Reason magazine has an interesting article about Wal-Mart in L.A.
"Ugly." "Devastating." "Race to the bottom." Barbs about the latest Hollywood film or reality TV show? No. Just a few choice words from opponents of Wal-Mart Stores' expansion efforts into Los Angeles' retailing market.
Like the flicks and sitcoms churned out by the major studios in the City of Angels, the retail giant's plan to build 40 so-called supercenters—jumbo versions of the stores where it peddles produce and other grocery items along with cheap Levis-Strauss "Signature" jeans and Crosman BB and Pellet Guns—has attracted its own share of powerful critics.
Nothing stirs the ire of anti-big box activists like the thought of an expansion effort by the world's largest retailer. Wal-Mart has been bashed for a variety of ills, from allegedly ruining the historic character of neighborhoods to driving out small retailers and turning downtowns into "ghost towns." That many of these trends are either a natural evolution or a result of the popularity of cars rarely comes into the reasoning of the opponents.

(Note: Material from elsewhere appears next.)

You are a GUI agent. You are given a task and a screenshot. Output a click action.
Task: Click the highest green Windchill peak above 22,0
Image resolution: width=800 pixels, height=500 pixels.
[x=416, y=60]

I've said it before, and I will say it again – size is only a competitive advantage to a point. Despite the claims some make about the economy, this is a wealthy (or, at least an indebted) nation. People don't care as much about price. Design, quality, aesthetics, etc. is all becoming more and more important. Wal-Mart is starting to embrace that in a few places, but I think in ten years, it will be obvious that they are losing their dominant status. The trend has already begun, with people who refuse to shop there because the stores are messy and crowded and the clerks aren't helpful. Low price was a good strategy, but the economy has changed. Wal-Mart must too, or else face eroding market share.